In 2025, Berland published Not About Golf: The Life Changing Joy of Playing the Game (Regan Arts), a book that uses golf as a lens to examine how we build relationships, manage emotions, and grow as individuals. Drawing on his own experiences as a passionate amateur, Berland challenges outdated perceptions of the sport and reframes it as a tool for connection, mindfulness, and character development. The book argues that golf is more inclusive and rewarding than many realize, with growing relevance for younger players, women, and people from all backgrounds. He emphasizes that golf teaches key life skills like generosity, honesty, and patience, making it a lifelong pursuit that supports both physical health and emotional well-being.

== Maximum Momentum ==

In 2020, Berland released Maximum Momentum: How to Get It, How to Keep It (Regan Arts., 2020), offering a data-driven blueprint for accelerating growth in business, politics, and personal performance. Drawing from Decode_M’s proprietary data analytics, the book explains how individuals and organizations can diagnose their current state of momentum and unlock breakthrough performance. Berland introduces the “Momentum Matrix,” a framework to evaluate energy, direction, and acceleration—arguing that sustained progress relies on understanding when to pivot and when to push forward.

== Fat-Burning Machine ==

In 2015, Berland co-authored Fat-Burning Machine: The 12-Week Plan (Regan Arts., 2015) with fitness coach Gale Bernhardt, offering a science-based approach to sustainable weight loss and health transformation. Inspired by his own 70-pound weight loss journey, Berland details his shift from conventional dieting to a fat-burning metabolism through practical adjustments in nutrition, exercise, and mindset. The book became a USA Today and Wall Street Journal bestseller, resonating with readers seeking long-term, low-stress methods to reclaim health.

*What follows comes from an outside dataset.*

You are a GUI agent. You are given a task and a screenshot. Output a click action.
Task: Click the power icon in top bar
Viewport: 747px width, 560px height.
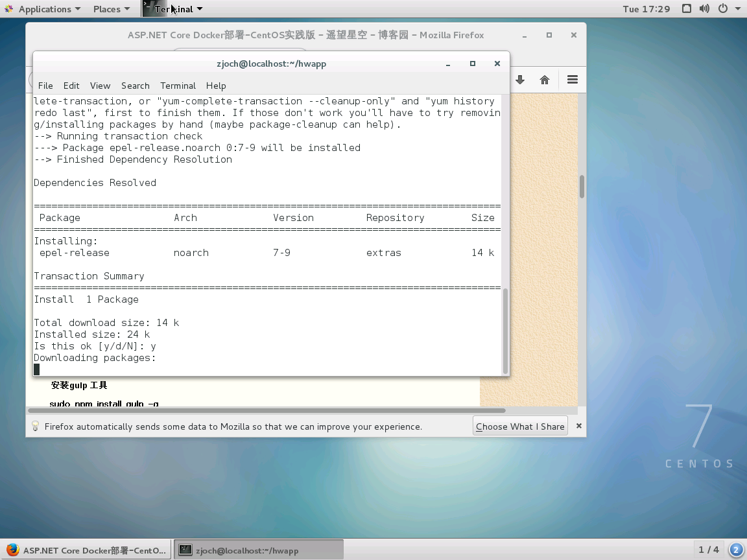point(722,8)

== What Makes You Tick? ==

In 2009, Berland and his partner Douglas Schoen released What Makes You Tick? How Successful People Do It—And What You Can Learn from Them (HarperCollins), analyzing how successful people found success in their chosen field. Through interviews with 50 leaders in a variety of fields, the authors classified each of these high achievers into one of five "success archetypes": "Natural-Born Leaders," "Independence Seekers," "Visionaries", "Do-Gooders", and "Independents Who Follow Their Dreams". The authors then argue that if one can identify one's own success archetype and learn how to leverage it, one can achieve success.

== Personal life ==

Berland lives in New York City and is separated from his wife, Marcela. He has two adult children, Matthew and Isabella. He previously was on the board of trustees at the Latin School of Chicago and chaired the Gotham chapter of the Young Presidents' Organization (YPO) in NYC.